LibreOffice & OpenOffice Remote Code Execution Vulnerability Biting Casual Users
Microsoft Office for decades has been mocked for being a bloatware office suite and a favorite target of exploits and hacks for those who wants to take advantage. This is due to its monopolistic hold when it comes to desktop-based office suite (not overall, as that honor belongs to Google Gdocs), only a small portion of the user base use an alternate office suite like LibreOffice and OpenOffice.
This trend is not changing anytime soon, but the reality of the situation is the market for office suite grew in the last decade, and not everyone needs all the features (and the bloat) of just faithfully using Microsoft Office. The growing use of LibreOffice and its older twin, OpenOffice gave rise to threat actors taking advantage of their vulnerabilities to pull off exploits which otherwise cannot be used due to Microsoft Office’s monopoly on desktop office suites.
Documented as CVE-2018-16858, the macro language available in LibreOffice and OpenOffice, even though less sophisticated than MS Office can be used by a malformed ODT document in order to execute a remote code execution attack. At the time of this writing, only LibreOffice version 6.0.7 and 6.1.3 are patched to address the concern, while OpenOffice’s newest version still carries the exploitable bug.

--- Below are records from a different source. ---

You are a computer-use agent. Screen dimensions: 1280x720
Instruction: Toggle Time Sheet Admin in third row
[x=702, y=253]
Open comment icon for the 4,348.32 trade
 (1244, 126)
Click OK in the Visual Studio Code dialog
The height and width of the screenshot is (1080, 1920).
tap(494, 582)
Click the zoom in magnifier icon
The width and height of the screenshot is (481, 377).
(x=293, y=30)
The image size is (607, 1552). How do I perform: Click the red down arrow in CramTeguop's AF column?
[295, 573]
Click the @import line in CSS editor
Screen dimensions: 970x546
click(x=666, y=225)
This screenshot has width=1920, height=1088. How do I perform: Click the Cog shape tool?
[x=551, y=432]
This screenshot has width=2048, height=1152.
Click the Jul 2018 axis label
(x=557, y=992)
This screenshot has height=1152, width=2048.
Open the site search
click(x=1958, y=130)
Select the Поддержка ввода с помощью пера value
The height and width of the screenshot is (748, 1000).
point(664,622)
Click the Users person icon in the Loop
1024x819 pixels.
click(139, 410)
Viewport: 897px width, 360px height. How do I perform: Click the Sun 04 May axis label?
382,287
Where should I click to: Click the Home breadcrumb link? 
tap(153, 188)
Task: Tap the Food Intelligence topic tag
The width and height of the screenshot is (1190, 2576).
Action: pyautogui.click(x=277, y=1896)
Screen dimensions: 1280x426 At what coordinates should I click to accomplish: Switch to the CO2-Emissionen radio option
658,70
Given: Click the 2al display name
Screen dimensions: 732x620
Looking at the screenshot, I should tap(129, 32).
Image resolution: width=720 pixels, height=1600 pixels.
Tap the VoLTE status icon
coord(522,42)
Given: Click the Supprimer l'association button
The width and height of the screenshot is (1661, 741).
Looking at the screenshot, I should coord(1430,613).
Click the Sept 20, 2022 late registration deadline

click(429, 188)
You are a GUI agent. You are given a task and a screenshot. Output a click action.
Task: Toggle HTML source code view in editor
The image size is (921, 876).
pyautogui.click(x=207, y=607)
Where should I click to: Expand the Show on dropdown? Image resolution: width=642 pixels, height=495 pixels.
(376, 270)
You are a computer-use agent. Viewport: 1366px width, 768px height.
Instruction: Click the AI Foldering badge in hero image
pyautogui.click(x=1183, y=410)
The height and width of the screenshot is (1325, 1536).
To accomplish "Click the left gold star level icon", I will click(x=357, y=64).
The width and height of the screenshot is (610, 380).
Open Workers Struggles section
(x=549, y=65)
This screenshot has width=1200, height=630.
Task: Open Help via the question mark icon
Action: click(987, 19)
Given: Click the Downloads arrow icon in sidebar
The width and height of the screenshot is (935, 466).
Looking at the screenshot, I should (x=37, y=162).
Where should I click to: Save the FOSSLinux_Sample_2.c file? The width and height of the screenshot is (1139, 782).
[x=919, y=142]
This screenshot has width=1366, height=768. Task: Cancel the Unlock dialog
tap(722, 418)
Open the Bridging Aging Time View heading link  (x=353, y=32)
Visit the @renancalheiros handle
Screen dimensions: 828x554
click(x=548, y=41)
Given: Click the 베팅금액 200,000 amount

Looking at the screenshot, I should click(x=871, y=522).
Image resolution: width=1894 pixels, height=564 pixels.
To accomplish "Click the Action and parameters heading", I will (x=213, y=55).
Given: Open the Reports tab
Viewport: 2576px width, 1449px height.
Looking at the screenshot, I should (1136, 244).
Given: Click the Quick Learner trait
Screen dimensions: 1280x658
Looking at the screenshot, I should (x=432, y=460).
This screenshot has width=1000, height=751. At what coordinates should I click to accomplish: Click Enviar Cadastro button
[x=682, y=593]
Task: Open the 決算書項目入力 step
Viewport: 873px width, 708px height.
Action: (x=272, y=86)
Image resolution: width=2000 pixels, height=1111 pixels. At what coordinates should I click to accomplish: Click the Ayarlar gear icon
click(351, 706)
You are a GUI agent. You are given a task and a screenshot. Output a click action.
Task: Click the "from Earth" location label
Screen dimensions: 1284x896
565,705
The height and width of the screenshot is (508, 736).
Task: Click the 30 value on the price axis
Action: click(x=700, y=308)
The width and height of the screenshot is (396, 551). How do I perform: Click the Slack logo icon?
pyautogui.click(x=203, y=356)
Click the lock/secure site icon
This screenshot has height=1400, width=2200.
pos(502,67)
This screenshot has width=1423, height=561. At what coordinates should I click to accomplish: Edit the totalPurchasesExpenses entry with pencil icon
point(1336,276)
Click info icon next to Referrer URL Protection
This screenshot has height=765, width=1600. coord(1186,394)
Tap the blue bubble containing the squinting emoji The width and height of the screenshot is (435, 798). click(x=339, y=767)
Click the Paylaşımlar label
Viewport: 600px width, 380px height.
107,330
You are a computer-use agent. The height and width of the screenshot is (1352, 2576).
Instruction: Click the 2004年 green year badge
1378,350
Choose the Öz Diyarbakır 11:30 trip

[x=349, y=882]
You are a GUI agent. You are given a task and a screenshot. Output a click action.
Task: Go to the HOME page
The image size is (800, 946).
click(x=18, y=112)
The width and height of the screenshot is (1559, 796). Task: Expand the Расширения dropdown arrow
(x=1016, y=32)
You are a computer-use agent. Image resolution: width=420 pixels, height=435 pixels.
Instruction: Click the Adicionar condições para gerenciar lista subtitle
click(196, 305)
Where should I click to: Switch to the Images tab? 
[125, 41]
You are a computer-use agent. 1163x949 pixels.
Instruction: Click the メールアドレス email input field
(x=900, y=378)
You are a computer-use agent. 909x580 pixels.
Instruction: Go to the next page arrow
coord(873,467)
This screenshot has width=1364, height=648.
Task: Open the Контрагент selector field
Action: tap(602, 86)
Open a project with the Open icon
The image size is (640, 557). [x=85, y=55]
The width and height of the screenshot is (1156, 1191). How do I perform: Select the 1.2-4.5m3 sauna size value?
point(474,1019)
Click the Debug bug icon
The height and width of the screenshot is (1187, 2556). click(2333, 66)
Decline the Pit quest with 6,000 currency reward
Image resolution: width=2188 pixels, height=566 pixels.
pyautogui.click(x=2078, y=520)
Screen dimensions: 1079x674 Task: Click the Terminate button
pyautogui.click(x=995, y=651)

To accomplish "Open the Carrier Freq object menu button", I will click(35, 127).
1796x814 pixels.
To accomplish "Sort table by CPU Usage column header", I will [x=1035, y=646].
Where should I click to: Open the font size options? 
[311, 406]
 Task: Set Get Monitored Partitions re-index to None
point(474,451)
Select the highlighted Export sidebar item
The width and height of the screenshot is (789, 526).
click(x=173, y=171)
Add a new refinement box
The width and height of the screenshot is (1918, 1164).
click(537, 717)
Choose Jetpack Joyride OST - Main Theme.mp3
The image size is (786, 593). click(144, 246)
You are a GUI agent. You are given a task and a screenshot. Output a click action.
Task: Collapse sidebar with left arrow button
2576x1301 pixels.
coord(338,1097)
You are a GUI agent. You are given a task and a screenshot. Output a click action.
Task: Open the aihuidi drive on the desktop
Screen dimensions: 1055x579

“Prior to 6.0.7/6.1.3 LibreOffice was vulnerable to a directory traversal attack where it was possible to craft a document which when opened by LibreOffice would, when such common document events occur, execute a python method from a script in any arbitrary file system location, specified relative to the LibreOffice install location. Typically LibreOffice is bundled with python, so an attacker has a set of known scripts at a known relative file system location to work with. In the 6.1 series, the problem was compounded by an additional feature which enables specifying in the document arguments to pass to the python method (Earlier series only allow a method to be called with no argument),” said Alex Inführ, a security researcher in the advisory.
LibreOffice has been in development since Jan 25, 2011, after its forked from OpenOffice due to Oracle’s refusal to hand over control of the OO project to the community. It just lacks the elaborate toolbar system used by Microsoft Office, AKA Ribbon interface, but it already reached maturity enough to be binary compatible with native docx/xlsx/pptx file formats of MS Office. Making LibreOffice as close to MS Office feature-per-feature will always come with risks, including the risks to macro virus that has plagued MS Office since the late 80s and early 90s. OpenOffice since the LibreOffice fork was donated by Oracle to the Apache team, though the latter is a better guardian, it already lost a lot of market share to LibreOffice as the result of the fork.
“OpenOffice does not allow to pass parameters, therefore, my PoC does not work but the path traversal can be abused to execute a python script from another location on the local file system. To disable the support for python the pythonscript.py in the installation folder can be either removed or renamed (example on Linux /opt/openoffice4/program/pythonscript.py),” concluded Inführ.